Another woman, Rebecca, who is a nurse practitioner working with COVID-19 patients in New York called the video a fake one. "I don't know what happened in one particular hospital, but I can assure you that that is not happening where I work and it's also not happening in the facilities of many, many of my friends and colleagues at other hospitals."

However, in the viral video, it was claimed that hydroxychloroquine alone or with Zithromax, zinc, vitamin C and high doses of vitamins A and D are given to patients. Some researchers found that the anti-malaria drug hydroxychloroquine could mitigate some of the symptoms associated with novel Coronavirus, while other research studies failed to find any effect.

As per the most recent study, among the COVID-19 patients who are taken to hospitals, treatment using hydroxychloroquine azithromycin, or both was not associated with a significantly lower death rate. As per a French study, scientists used hydroxychloroquine along with the drug azithromycin on 80 Coronavirus patients and found that the virus was essentially gone in five days. But later the research society announced that the study did not meet its standards.

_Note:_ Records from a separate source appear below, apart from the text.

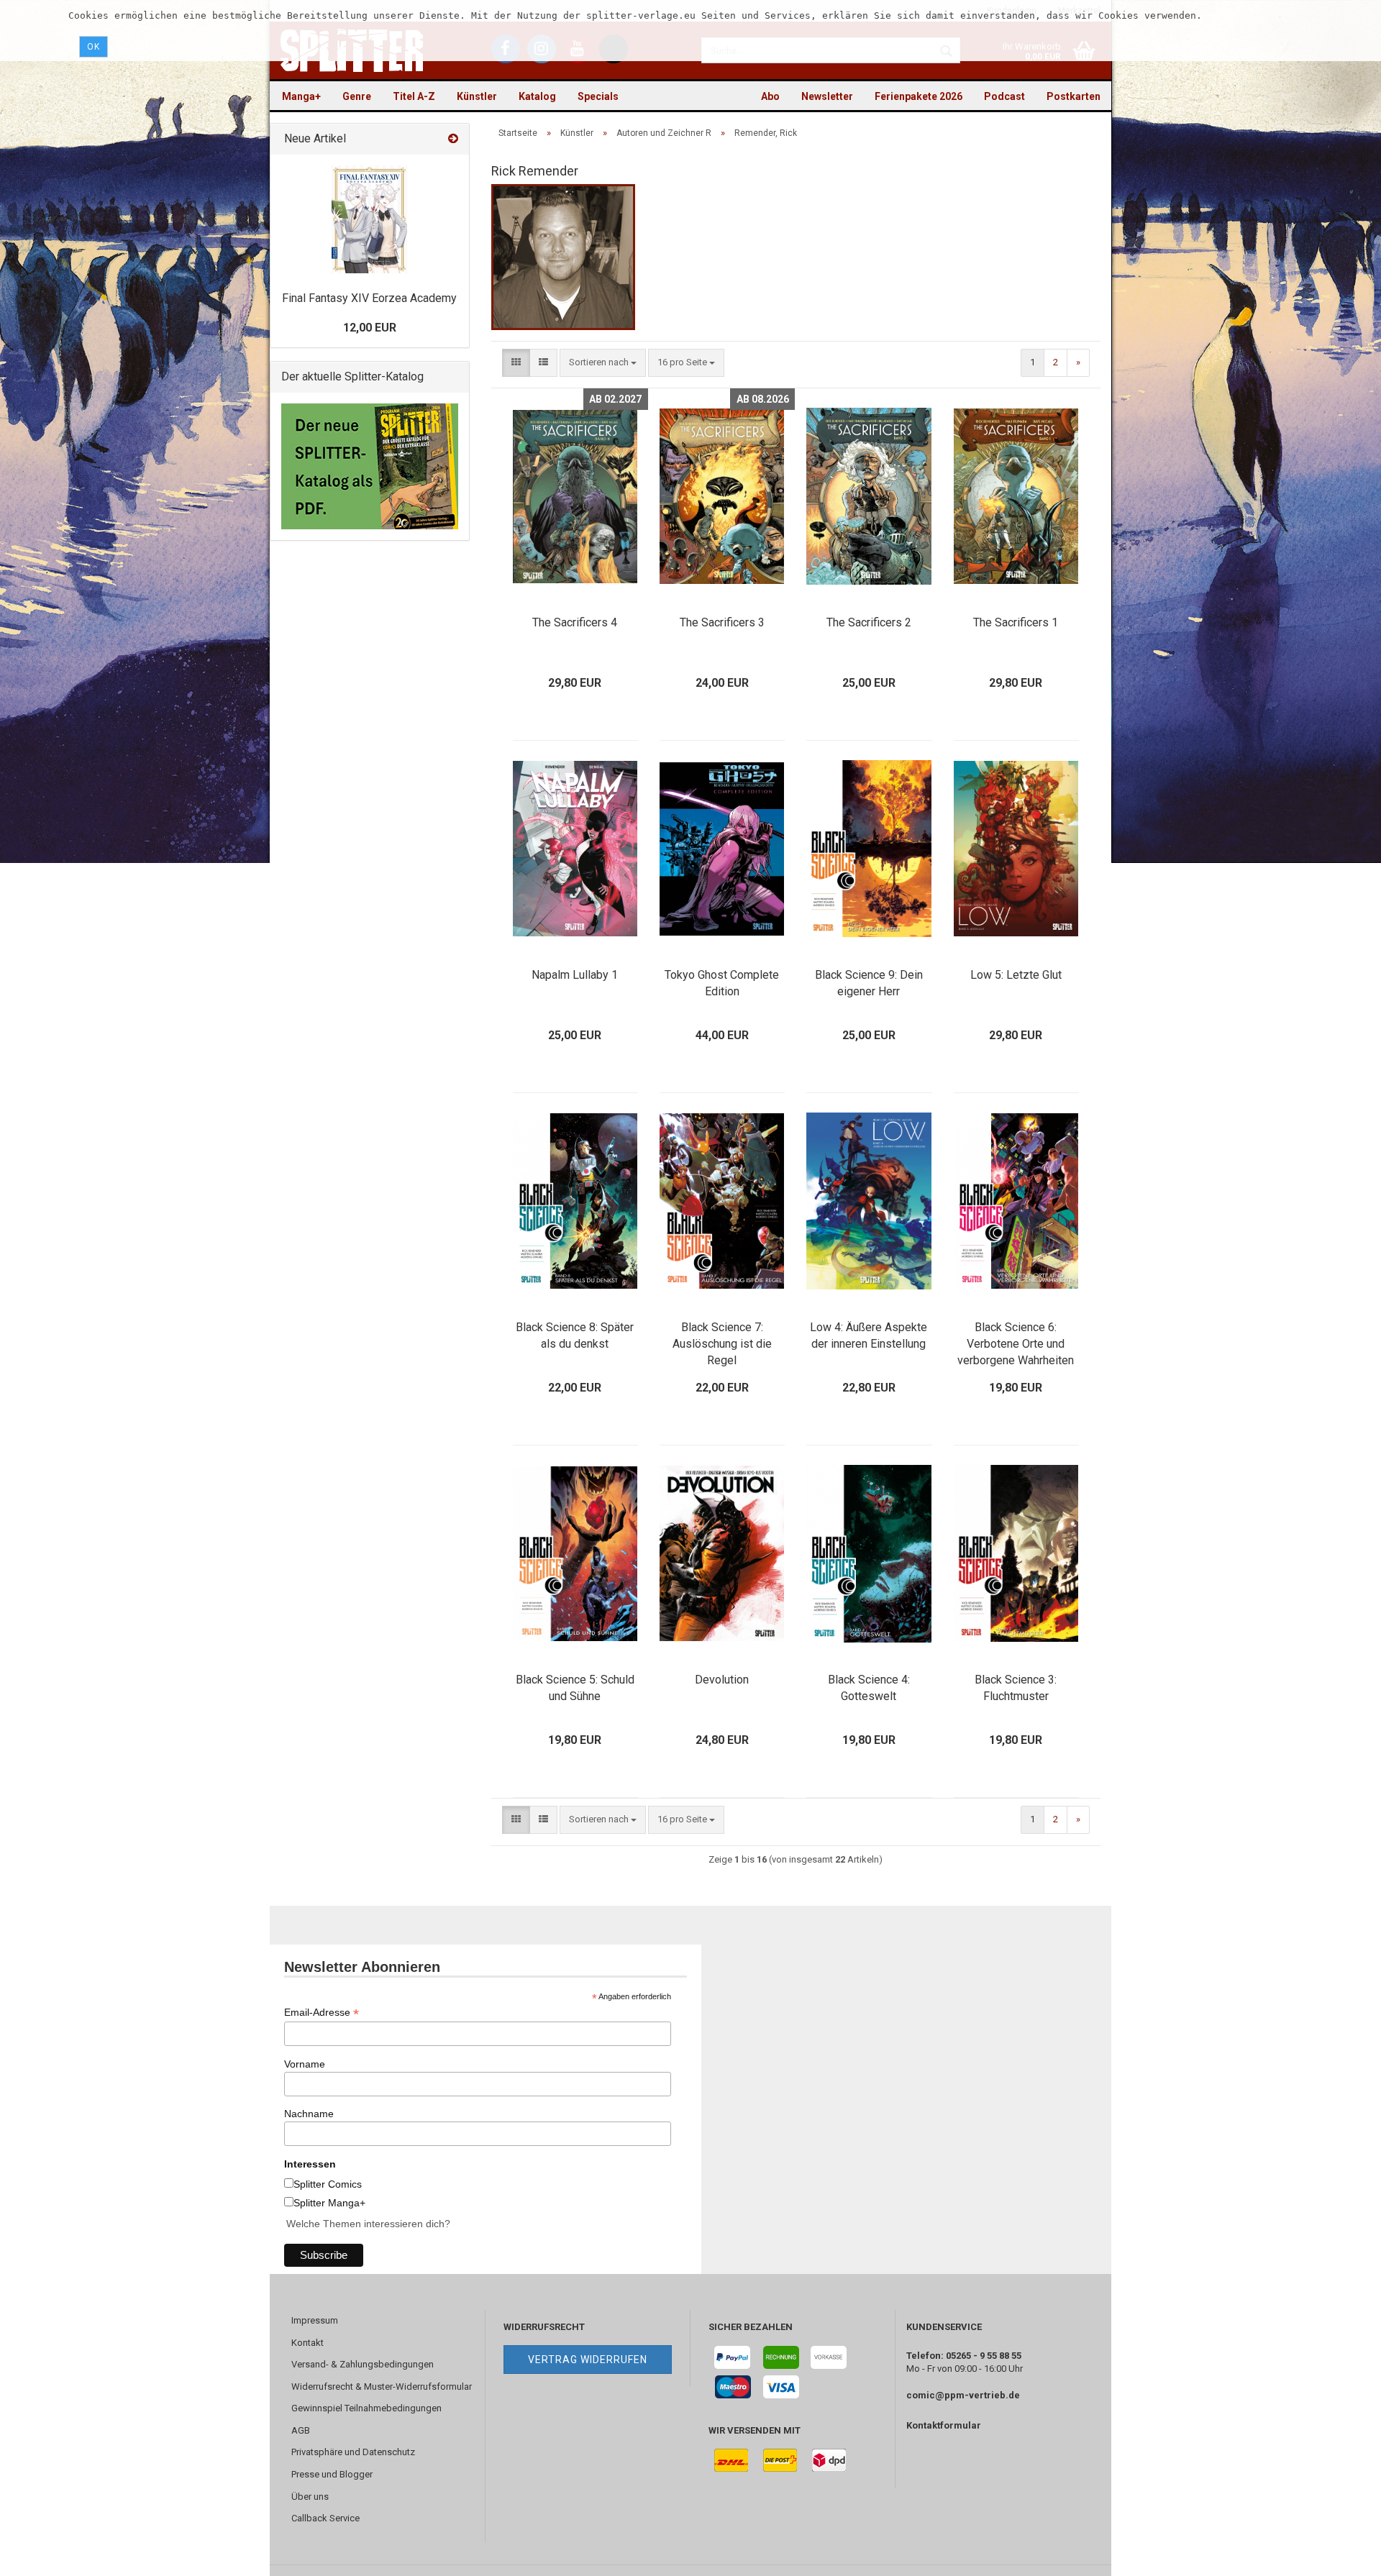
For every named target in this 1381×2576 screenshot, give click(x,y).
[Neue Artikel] (453, 139)
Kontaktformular (943, 2425)
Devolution (722, 1679)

In terms of using Zinc, there is no clinically proven evidence that it works against the COVID-19, while a research paper published by the National Institutes of Health concluded that high-dose intravenous use of vitamin C "improves the outcome of COVID-19 infection." The paper also noted that in this case more studies of its use for severe COVID-19 infected pneumonia "are definitively warranted."

But doctors in India are reportedly using zinc, vitamin A, C and D, and magnesium sulphate to "possibly reduce viral replication" in hospitalized patients. This viral video also claimed that Coronavirus patients are put on ventilators with high pressure that "causes trauma to the lungs."

Earlier it was revealed that many patients who go under ventilators die and survivors usually face life-long breathing issues, caused either by the machine or the damage done by the virus.

dead body
Coronavirus deaths (Representational picture) Wikimedia Commons

The longer people live under such life support, the more likely they are to suffer complications related to the machine. While considering this fact many intensive care units have started to delay putting a Coronavirus patient under ventilator. It is their last option if a patient's condition gets worse, said Dr Udit Chaddha, an interventional pulmonologist with Mount Sinai Hospital in New York City.

He said, "We let these patients tolerate a little more hypoxia [oxygen deficiency]. We give them more oxygen. We don't intubate them until they are truly in respiratory distress. If you do this correctly, if you put somebody on the ventilator when they need to be put on the ventilator and not prematurely, then the ventilator is the only option."

After it was revealed that New York has reported as many as 80 percent of COVID-19 patients had died after being placed under the ventilation, Dr Hassan Khouli, chair of critical care medicine at Cleveland Clinic explained that these critical patients died because they were so sick from the Coronavirus that they needed life-support, not because the ventilators caused the harm.